The round robin format invariably throws up these moments, and athletes with even more at stake than a badminton medal generally make good choices, or at least go to some effort to disguise their bad choices. Tennis fans can think back to the last few matches in the round robin phase of last year’s World Tour Finals, which were conducted amidst a cloying miasma of cynicism. Many tennis fans had been sure that Janko Tipsarevic would tank his match against Djokovic, in order to ensure that his friend would progress safely to the semifinals. Instead Tipsarevic fought out a rare win over his higher-ranked compatriot, and ensured that Djokovic’s majestic season ended with a rare loss.
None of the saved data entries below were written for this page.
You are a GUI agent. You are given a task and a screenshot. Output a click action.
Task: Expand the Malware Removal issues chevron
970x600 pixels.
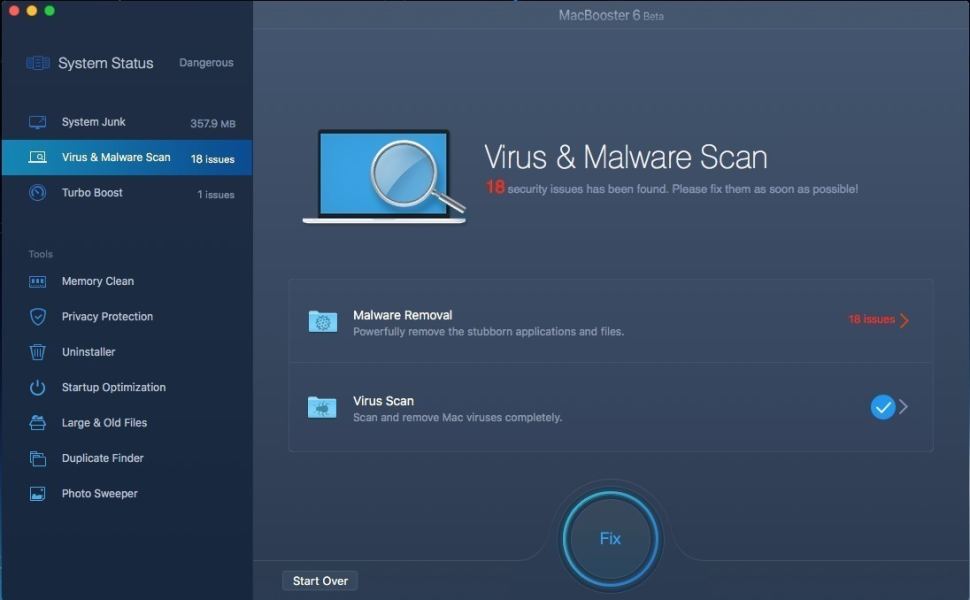click(904, 320)
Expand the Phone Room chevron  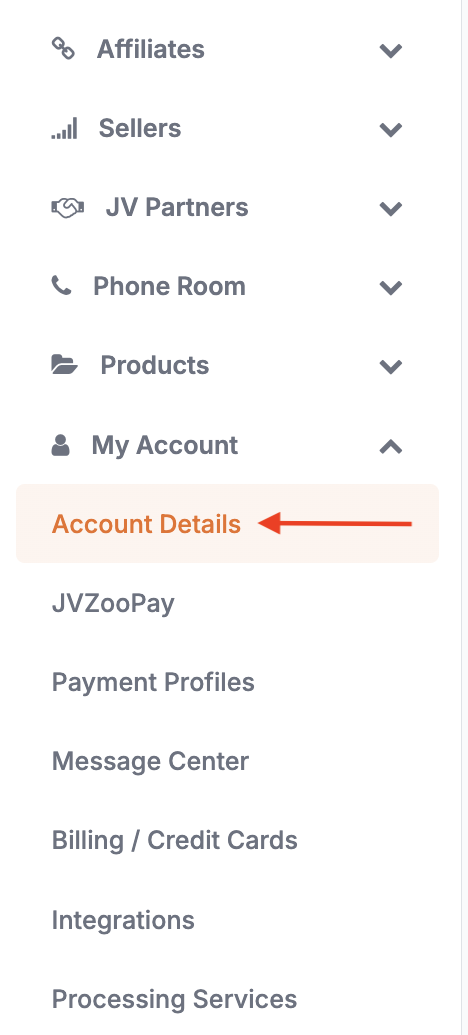pyautogui.click(x=391, y=288)
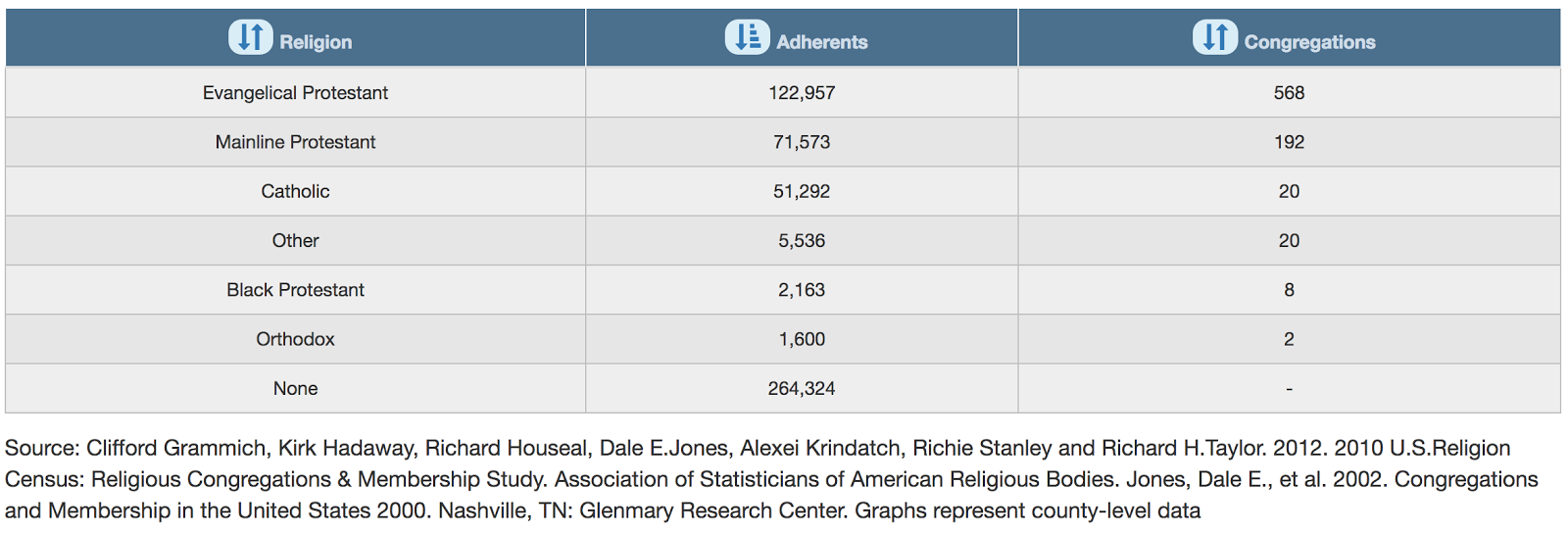Sort table by Adherents header text
This screenshot has height=534, width=1568.
tap(822, 42)
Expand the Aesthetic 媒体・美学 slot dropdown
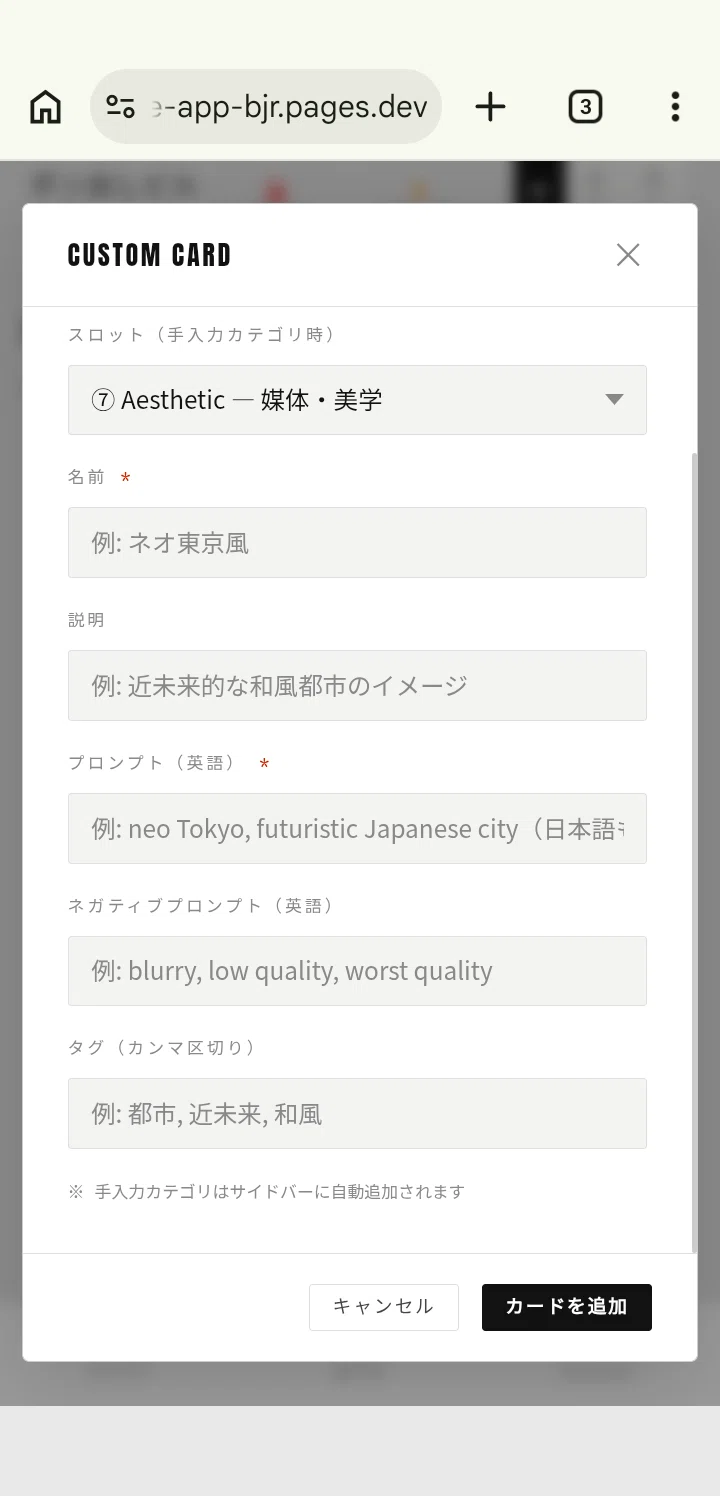This screenshot has height=1496, width=720. coord(357,400)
The next match between David Ferrer and Tomas Berdych was similarly fraught. On the other hand, readers can no doubt come up with examples of matches that were tanked, and yet remained entertaining and good-spirited.

For beyond the moral problem of right and wrong lurks the practical one that the badminton players didn’t even bother to hide what they were doing. They could have at least tried to make it look convincing, and it’s hard to avoid the conclusion that a sufficient effort in this respect would have helped them escape censure. Lack-of-best-effort rules are sadly necessary in most sports, even amateur ones, but most athletes only suffer sanctions when they make little to no effort at all. If nothing else, it was offensive from a strictly technical perspective, especially for a fan of tennis, a sport that boasts some acknowledged masters in this area. Here is Andre Agassi:

But losing a match on purpose isn’t easy. It’s almost harder than winning. You have to lose in such a way that the crowd can’t tell, and in a way that you can’t tell – because of course you’re not wholly conscious of losing on purpose. You’re not even half conscious. Your mind is tanking, but your body is fighting on . . . The deliberately bad decisions are made in a dark place, far below the surface.

By making their deliberately bad decisions consciously under Olympic floodlights, the disgraced badminton players foolishly dispelled any shadow of doubt that might have protected them. They disqualified themselves. One has to imagine that the Badminton World Federation would have grasped at any half-plausible excuse not to suspend them, since doing so hardly does the Games any favours. By putting on a decent show, at least the crowd might have been entertained. Fans will put up with a lot, but they won’t put up with the certainty of a fix, especially not one conducted so brazenly and disdainfully. Think back to May 2002, and the widespread outrage when Rubens Barrichello submitted to team orders to let Michael Schumacher cross first at Spielberg, in order that the German might secure the Drivers’ Championship. Everyone who was interested already knew that team orders were a reality, but no one enjoyed seeing that reality writ so large. It was scrawled with a toddler’s crayon for all to see when Schumacher graciously handed Barrichello the winner’s trophy on the podium, for which Ferrari was fined a million dollars, from memory its only penalty. The lesson was clear: do it, but don’t make it so obvious.

Doing the wrong thing is bad enough, but doing the wrong thing badly is worse. And in a marginal sport such as badminton, doing the wrong thing so badly that it tarnishes the brand of the Olympic Games is inexcusable. Disqualification was inevitable.